### EXERCISE GOAL
According to the page excerpt on Władysław Franciszek Jabłonowski, which French military school did he enroll in in 1783?

### PAGE EXCERPT
<<<<
Władysław Franciszek Jabłonowski was a high-ranking Black military general during the 18th century in Poland. He headed troops across Europe and the Caribbean under the highly grotesque French warlord and former schoolmate Napoleon Bonaparte. Jablonowski is the first known Polish general of African descent.
Wladyslaw Franciszek Jablonowski was born on the 25th of October 1769, Gdansk, Poland. Originally from a mixed ancestry, Wladyslaw was the product of an unlawful affair in Paris between British- born Princess Maria F. Dealire and an unnamed black butler of African descent. Dealire’s husband, a Polish nobleman and army colonel Konstanty Jablonowski, accepted the boy as his son regardless of shame and gave him the family name. As a result, Wladyslaw was considered Polish. Growing up as a child, Wladyslaw acquired the nickname “Murzynek” meaning a black person. Wladyslaw Jablonowski’s involvement with the military was due to the influence of his would-be stepfather.
In 1783, at the age of 14, Jablonowski enrolled in the elite French military school, Académie Militaire de Brienne, a branch of the Ecole Militaire de Paris. Well, that would have been a bad idea for Jablonowski. At this school, he first encountered Napoleon Bonaparte, the future emperor of France. Napoleon treated him with so much contempt and teased him for his darker skin. He was placed in the presence of constant bullying and racist taunts. Upon graduating at age 17, was commissioned a lieutenant in the largely foreign-born, German-speaking Royal Allemand Régiment of the French Army.
In 1794, hoping to free his homeland, Jablonowski was in Poland to fight in support of Kościuszko’s Uprising against the armies of Prussia and Russia. As a lieutenant colonel, he led Polish détachements in key engagements, most significantly the battles of Szczekociny, Maciejowice, Warsaw, and Praga and gained a reputation as a “good tactician and effective organizer.” He fought in the battles of Szcekociny, Warsaw, Maciejowice, and Praga. In 1799, he was made General of the Brigade of the Polish legions. During the French Revolution, he allied himself with forces opposing the Old Régime and avoided prison or exile.
>>>>
### INPUT DATA
<<<<
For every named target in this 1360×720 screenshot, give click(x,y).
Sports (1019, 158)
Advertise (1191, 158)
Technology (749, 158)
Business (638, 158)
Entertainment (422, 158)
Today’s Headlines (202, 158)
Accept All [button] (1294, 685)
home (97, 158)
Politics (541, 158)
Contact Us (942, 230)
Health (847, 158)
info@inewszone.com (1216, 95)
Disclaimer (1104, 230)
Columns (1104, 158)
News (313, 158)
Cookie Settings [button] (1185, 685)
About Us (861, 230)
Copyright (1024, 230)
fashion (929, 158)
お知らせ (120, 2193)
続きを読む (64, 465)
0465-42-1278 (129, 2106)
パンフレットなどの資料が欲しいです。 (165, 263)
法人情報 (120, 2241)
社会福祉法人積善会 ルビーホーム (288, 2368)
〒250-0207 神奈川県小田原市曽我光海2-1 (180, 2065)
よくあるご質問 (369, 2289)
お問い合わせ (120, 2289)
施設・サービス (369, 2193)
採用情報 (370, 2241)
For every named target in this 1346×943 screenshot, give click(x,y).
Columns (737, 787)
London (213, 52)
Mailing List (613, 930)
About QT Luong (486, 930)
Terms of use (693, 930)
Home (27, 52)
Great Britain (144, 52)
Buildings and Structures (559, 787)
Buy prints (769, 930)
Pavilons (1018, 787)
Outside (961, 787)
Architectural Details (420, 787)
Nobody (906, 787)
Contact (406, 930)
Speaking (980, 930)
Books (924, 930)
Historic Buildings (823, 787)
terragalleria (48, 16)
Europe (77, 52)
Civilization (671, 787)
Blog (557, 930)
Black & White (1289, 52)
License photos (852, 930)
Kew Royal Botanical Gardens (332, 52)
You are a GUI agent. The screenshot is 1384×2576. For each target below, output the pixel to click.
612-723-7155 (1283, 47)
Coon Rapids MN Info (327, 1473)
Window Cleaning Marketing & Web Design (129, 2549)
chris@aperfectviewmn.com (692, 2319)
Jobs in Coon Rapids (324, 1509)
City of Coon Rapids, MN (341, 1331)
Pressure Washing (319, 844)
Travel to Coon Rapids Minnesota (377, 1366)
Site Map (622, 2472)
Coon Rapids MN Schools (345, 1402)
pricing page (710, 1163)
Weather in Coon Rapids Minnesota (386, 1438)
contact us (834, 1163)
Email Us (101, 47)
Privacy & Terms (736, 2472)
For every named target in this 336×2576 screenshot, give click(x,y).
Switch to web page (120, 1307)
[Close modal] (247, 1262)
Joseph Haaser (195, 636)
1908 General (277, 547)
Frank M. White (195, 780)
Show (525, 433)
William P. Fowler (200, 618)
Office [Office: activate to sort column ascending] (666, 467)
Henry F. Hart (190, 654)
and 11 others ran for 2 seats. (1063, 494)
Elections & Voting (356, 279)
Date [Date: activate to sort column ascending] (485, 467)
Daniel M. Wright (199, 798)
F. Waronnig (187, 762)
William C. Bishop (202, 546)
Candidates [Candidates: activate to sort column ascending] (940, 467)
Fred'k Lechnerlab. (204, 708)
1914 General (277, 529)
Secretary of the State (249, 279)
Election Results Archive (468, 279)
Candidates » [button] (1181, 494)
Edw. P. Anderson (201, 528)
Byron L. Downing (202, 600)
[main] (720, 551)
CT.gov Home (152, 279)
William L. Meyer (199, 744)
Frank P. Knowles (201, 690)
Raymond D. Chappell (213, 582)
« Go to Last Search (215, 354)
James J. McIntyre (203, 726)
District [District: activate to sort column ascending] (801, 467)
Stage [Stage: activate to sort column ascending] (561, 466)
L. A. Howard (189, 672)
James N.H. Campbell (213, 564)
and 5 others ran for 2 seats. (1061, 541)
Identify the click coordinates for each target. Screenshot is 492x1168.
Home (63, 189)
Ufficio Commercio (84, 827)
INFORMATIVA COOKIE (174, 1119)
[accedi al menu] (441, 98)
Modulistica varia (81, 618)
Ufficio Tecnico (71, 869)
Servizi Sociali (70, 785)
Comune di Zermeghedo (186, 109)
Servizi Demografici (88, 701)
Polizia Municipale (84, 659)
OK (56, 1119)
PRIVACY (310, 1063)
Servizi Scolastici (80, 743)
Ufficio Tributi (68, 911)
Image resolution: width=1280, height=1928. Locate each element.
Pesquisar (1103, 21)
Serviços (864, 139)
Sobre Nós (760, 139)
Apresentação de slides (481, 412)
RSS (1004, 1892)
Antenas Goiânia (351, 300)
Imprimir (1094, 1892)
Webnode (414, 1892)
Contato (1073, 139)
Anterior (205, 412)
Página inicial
>>>>
### WRITTEN REPLY
Académie Militaire de Brienne, a branch of the Ecole Militaire de Paris.